Circle has officially launched a new payments network, CPN.
CPN is designed to support 24/7 real-time settlement for financial institutions and service providers.
According to Circle, the newly launched payments network is intended for use cases including invoice payments, remittances, payroll, and treasury operations.
Rather than moving funds directly, the network functions as a coordination layer that connects banks, payment companies, and other institutions. It is structured to support programmable and compliant transactions.
Circle said the system is “programmable, secure, and always available.” The company has partnered with more than 20 organizations during the launch phase, including dLocal, WorldRemit, BVNK and Yellow Card.
In a statement, Nikhil Chandhok, Circle’s Chief Product and Technology Officer, described the network as a tool for payment providers to expand into new markets.
The launch follows Circle’s ongoing efforts to develop infrastructure around stablecoins and reduce reliance on legacy financial systems.
The company said CPN is intended to lower transaction costs and improve speed and accessibility in global payments.
With stablecoins gaining traction globally and regulatory frameworks starting to coalesce, Circle saw an opening to modernize global money movement.
The firm’s new platform is designed to place Circle in direct competition with established players like Visa and Mastercard.
Despite Circle’s growing influence and regulatory inroads, USDC still lags behind rival Tether’s (USDT) market share.
As of Q2 2025, USDC’s market cap stands at $60.17 billion compared to USDT’s $144.05 billion . Still, Circle is betting on transparency, compliance, and functionality to help it close that gap.
The launch comes just weeks after Circle filed to go public on the New York Stock Exchange under the ticker “CRCL.”
In 2024, Circle reported $1.68 billion in revenue and $155.7 million in net income, down from $267.5 million in profit the previous year.
While these figures show a year-over-year decline, Circle’s IPO push places it among a cohort of major tech firms—including Klarna and StubHub—seeking to test the public markets amid economic uncertainty and global tariff headwinds.
The company previously attempted an SPAC merger in 2021, which ultimately failed.
In addition to the payments platform, Circle has also rolled out a new Refund Protocol that could address one of the biggest gaps in stablecoin usability: dispute resolution.

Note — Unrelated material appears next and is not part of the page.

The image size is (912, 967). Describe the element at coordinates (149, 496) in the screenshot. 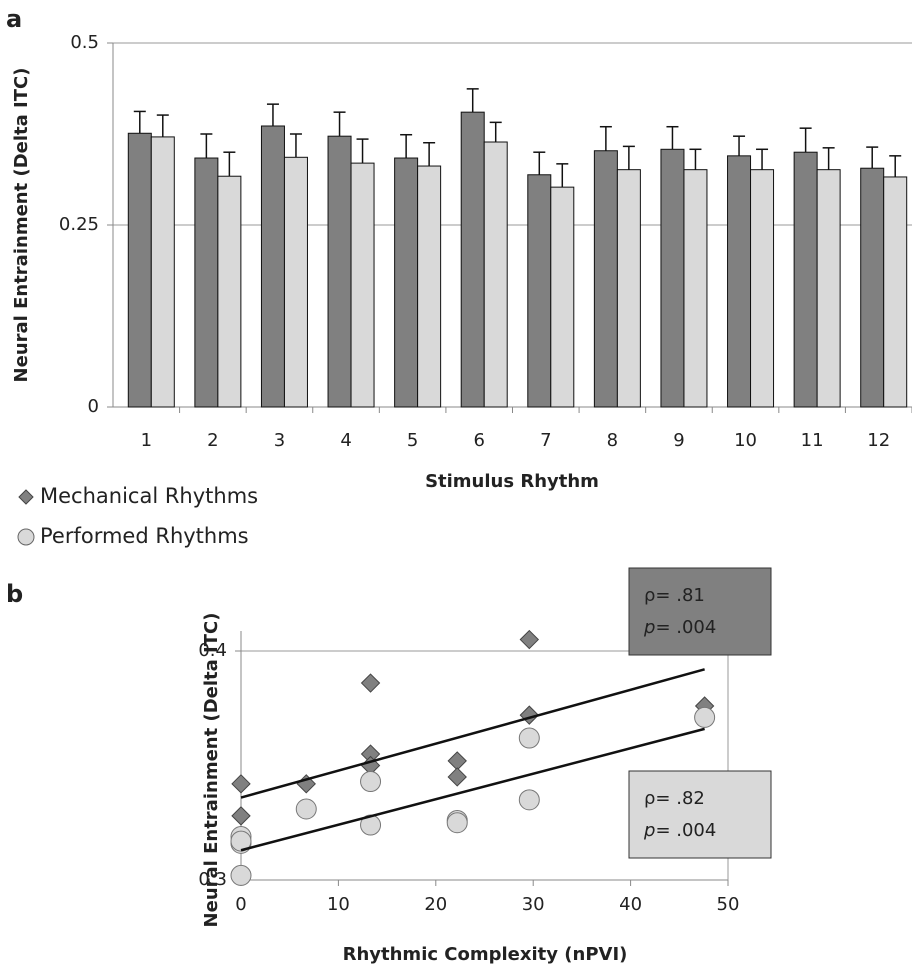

Unveiled on April 17, the protocol introduces a non-custodial smart contract system enabling lockups, refunds, and third-party mediation for ERC-20 token payments.
“Stablecoin payments lack traditional refund and dispute mechanisms, making them similar to cash transactions,” Circle noted in a statement.
The Refund Protocol allows arbiters to resolve payment issues without taking custody of funds, while features like early withdrawals and arbiter-approved fees add flexibility for both payers and recipients.
“This builds on our earlier open-source releases for confidential and reversible payments,” said Allaire.